Gleisi rebate relatório da PF que a incrimina: “cheio de rococó”

A senadora Gleisi Hoffmann (PT-PR), presidente nacional do Partido dos Trabalhadores, usou a tribuna do Senado, na tarde desta terça-feira, para defender-se do relatório da Polícia Federal que a indiciou, junto com seu marido Paulo Bernardo, por corrupção passiva e lavagem de dinheiro por conta de doações eleitorais não registradas feitas pela Odebrecht a sua campanha para o governo do Paraná em 2014. Em um pronunciamento de 18 minutos, Gleisi deu a entender que admite o uso de caixa 2 eleitoral, mas disse não haver, nos apontamentos da PF, fatos que justifiquem as atribuições de lavagem de dinheiro e corrupção na conduta dela e de Paulo Bernardo. A senadora criticou ainda o fato de, em meio a mais de 200 políticos citados na delação da Odebrecht, o primeiro inquérito concluído ser justamente contra a presidente do PT.
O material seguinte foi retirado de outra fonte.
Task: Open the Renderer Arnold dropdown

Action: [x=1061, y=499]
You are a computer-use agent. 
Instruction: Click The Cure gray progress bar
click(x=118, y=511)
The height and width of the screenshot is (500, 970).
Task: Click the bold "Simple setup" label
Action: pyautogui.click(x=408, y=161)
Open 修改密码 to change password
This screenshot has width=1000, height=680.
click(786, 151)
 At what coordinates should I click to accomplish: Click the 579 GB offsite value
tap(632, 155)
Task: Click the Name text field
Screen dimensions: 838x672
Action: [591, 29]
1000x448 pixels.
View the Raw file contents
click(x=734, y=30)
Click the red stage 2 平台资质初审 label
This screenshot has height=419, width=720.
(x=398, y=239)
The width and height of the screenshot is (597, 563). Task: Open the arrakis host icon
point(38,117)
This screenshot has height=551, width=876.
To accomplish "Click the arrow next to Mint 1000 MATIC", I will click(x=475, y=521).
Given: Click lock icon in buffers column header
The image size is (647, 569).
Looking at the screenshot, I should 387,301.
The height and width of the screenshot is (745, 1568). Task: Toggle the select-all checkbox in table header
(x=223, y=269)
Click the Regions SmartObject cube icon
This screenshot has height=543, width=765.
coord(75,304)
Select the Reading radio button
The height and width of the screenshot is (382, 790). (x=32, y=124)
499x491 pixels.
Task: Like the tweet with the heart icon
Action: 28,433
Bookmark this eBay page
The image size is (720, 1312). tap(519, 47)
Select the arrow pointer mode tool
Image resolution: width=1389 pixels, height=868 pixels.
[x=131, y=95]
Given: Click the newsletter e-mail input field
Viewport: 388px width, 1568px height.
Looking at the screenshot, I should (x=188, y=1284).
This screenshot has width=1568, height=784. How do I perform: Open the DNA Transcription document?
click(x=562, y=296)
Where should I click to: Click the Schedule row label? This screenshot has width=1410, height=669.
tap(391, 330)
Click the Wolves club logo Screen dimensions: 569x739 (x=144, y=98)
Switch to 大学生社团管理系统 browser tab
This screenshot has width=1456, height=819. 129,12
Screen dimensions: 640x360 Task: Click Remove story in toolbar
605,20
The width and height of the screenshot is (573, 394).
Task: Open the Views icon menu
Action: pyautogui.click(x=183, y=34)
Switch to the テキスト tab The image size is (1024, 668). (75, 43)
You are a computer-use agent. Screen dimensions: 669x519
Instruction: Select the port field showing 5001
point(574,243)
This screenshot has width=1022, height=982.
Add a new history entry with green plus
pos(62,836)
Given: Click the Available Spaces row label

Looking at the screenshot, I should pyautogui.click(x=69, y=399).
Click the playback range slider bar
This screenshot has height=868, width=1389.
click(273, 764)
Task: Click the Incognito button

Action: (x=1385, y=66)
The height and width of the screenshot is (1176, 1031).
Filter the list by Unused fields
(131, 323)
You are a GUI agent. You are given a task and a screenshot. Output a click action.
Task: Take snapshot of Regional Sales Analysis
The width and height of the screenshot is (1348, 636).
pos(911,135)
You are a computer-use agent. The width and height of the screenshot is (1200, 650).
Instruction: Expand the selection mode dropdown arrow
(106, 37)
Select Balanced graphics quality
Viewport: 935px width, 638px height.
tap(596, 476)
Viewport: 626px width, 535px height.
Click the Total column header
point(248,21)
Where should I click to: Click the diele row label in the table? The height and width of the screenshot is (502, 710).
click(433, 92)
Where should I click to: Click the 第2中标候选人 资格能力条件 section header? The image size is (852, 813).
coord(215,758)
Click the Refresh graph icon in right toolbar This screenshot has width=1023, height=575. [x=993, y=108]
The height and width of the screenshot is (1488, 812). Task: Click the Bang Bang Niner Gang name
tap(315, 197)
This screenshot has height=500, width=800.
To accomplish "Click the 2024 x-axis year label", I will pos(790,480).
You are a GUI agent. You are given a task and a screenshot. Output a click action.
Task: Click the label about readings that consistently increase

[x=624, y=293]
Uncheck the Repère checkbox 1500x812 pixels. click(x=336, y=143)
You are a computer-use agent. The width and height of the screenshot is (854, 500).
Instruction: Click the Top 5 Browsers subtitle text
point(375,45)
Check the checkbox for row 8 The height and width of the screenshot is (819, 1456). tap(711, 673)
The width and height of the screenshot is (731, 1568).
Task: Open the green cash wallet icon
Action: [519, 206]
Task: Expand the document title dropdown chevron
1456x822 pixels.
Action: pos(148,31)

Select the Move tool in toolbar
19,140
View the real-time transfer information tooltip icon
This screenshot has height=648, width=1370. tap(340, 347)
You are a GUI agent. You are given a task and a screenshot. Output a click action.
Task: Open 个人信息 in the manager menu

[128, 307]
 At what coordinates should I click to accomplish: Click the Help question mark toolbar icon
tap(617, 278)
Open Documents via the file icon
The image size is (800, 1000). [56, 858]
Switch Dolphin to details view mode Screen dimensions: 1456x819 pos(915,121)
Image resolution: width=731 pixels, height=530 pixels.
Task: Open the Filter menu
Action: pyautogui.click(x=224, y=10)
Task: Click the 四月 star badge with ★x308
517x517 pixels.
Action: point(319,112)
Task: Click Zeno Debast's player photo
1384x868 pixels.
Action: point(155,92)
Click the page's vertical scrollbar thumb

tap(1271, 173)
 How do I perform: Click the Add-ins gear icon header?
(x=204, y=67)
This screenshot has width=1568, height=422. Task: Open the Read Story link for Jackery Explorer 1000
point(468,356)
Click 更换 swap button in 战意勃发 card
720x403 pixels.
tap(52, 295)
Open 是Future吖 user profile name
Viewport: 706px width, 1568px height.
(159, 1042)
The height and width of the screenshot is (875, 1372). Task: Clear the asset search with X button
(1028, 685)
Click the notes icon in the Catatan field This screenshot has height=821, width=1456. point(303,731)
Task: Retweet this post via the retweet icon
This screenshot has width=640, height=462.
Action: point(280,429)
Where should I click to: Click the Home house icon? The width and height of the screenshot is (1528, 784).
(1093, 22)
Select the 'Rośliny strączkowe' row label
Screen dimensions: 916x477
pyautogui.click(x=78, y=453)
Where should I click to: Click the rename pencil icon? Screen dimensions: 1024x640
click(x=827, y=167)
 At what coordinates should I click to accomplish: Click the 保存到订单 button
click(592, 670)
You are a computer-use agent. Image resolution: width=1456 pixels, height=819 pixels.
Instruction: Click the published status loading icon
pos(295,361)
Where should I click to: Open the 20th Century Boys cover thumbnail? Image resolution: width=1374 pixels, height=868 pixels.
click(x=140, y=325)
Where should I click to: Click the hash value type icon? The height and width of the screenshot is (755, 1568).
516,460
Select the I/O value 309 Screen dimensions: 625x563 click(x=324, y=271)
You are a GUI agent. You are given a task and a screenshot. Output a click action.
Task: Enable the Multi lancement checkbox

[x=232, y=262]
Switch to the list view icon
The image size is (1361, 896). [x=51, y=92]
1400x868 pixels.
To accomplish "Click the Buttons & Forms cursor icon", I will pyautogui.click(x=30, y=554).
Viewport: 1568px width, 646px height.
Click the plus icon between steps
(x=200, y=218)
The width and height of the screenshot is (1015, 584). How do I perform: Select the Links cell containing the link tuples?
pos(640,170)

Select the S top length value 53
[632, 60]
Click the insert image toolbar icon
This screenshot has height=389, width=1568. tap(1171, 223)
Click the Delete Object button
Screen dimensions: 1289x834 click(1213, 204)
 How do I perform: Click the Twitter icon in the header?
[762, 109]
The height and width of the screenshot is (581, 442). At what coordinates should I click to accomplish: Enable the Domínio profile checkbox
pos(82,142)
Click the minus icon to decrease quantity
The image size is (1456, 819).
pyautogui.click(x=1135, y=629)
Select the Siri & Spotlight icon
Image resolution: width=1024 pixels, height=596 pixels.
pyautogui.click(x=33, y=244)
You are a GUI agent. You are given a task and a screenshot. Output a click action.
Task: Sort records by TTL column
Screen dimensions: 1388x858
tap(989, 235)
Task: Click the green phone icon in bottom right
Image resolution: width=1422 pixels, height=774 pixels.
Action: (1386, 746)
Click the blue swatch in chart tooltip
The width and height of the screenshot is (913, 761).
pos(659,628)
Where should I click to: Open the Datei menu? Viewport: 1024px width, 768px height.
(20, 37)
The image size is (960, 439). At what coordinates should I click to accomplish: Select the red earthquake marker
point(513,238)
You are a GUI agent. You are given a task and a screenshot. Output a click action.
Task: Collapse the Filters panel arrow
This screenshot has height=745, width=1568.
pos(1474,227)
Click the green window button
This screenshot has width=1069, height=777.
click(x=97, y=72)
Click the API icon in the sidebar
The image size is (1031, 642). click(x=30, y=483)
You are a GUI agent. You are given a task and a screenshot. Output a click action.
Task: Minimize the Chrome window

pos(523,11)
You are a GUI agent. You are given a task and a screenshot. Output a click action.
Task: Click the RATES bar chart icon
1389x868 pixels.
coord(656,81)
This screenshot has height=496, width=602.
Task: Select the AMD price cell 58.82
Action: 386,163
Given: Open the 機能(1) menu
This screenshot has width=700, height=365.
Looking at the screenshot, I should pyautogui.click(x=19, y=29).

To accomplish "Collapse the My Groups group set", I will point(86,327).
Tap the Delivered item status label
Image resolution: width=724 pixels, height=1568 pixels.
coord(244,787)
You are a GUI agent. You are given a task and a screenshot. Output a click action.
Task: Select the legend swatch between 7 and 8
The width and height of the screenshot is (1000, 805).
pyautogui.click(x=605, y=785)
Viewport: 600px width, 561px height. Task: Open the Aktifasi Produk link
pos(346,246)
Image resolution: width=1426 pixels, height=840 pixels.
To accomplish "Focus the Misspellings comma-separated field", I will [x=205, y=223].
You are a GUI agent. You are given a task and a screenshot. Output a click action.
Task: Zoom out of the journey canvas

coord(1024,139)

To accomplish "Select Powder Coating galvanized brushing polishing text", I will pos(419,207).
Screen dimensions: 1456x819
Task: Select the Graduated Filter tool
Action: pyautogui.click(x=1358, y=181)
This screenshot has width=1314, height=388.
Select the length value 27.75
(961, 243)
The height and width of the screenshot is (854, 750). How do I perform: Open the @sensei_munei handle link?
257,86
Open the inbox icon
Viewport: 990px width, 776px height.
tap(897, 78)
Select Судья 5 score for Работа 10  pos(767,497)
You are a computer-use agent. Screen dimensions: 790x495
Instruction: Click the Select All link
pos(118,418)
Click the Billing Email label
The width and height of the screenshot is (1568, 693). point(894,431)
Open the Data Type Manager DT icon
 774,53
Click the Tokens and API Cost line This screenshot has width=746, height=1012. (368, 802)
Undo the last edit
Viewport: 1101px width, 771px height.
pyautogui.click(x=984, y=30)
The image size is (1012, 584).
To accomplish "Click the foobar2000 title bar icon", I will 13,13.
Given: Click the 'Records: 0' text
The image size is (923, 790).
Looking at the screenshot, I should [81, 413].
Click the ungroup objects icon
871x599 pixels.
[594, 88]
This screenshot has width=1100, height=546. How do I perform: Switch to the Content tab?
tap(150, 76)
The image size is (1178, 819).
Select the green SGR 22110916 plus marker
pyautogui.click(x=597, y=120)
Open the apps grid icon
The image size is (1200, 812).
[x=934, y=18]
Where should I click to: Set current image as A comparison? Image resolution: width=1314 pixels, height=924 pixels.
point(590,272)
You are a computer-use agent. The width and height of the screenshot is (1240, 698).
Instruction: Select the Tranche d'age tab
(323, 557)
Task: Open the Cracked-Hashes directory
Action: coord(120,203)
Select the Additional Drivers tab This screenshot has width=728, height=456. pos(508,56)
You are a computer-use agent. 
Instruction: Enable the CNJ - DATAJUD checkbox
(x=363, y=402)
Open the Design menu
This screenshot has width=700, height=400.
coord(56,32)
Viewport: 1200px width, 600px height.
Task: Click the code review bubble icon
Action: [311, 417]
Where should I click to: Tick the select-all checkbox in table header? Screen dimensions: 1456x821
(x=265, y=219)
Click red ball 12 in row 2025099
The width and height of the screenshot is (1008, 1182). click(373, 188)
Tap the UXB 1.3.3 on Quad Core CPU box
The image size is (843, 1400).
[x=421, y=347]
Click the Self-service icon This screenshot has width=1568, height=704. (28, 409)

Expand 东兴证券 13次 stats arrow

“Esse inquérito trata, como trata de várias outras pessoas, mais de 200 nomes na lista da Odebrecht e eu fico impressionada que o meu caso sai primeiro. E é claramente como os outros casos, de caixa dois de campanha, mas a delegada insiste que cometi crime de corrupção e lavagem de dinheiro”, disse a senadora, que emendou citando que, para haver corrupção precisaria de um fato que comprovasse que ela pediu dinheiro em troca de vantagem indevida para a construtora. “Em todo o processo não tem uma fala minha com nenhum ser ligado à Odebrecht. Estão me acusando de corrupção passiva, mesmo sem o fato”, disse, questionando, também, o indiciamento por lavagem de dinheiro. “Para lavar, você tem que receber dinheiro ilegal e lavar de forma legal. Como estão dizendo que foi caixa dois, não pode ser lavagem. Como posso lavar dinheiro ilícito de forma ilícita?”, questiona.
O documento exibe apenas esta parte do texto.